_TASK DESCRIPTION_:
Check every line of the data and copy the ones where "will" appears.

---+---

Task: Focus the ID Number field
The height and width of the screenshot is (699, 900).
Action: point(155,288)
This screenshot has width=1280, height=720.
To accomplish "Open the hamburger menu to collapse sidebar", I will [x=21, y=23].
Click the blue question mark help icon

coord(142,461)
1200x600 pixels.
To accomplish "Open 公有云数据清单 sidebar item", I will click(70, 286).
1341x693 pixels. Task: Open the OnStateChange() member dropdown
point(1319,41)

---+---

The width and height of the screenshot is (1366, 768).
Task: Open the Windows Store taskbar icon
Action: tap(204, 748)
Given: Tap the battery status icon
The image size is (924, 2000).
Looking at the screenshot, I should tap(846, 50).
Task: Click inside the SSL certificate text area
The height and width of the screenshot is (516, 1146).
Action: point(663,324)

---+---

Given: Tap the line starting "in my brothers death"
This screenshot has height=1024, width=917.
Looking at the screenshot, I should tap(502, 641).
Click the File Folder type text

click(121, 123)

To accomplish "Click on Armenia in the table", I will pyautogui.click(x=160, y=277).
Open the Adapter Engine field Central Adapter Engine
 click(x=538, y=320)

---+---

_TASK RESPONSE_:
To accomplish "Open the hamburger menu to collapse sidebar", I will [x=21, y=23].
To accomplish "Open 公有云数据清单 sidebar item", I will click(70, 286).
To accomplish "Click on Armenia in the table", I will pyautogui.click(x=160, y=277).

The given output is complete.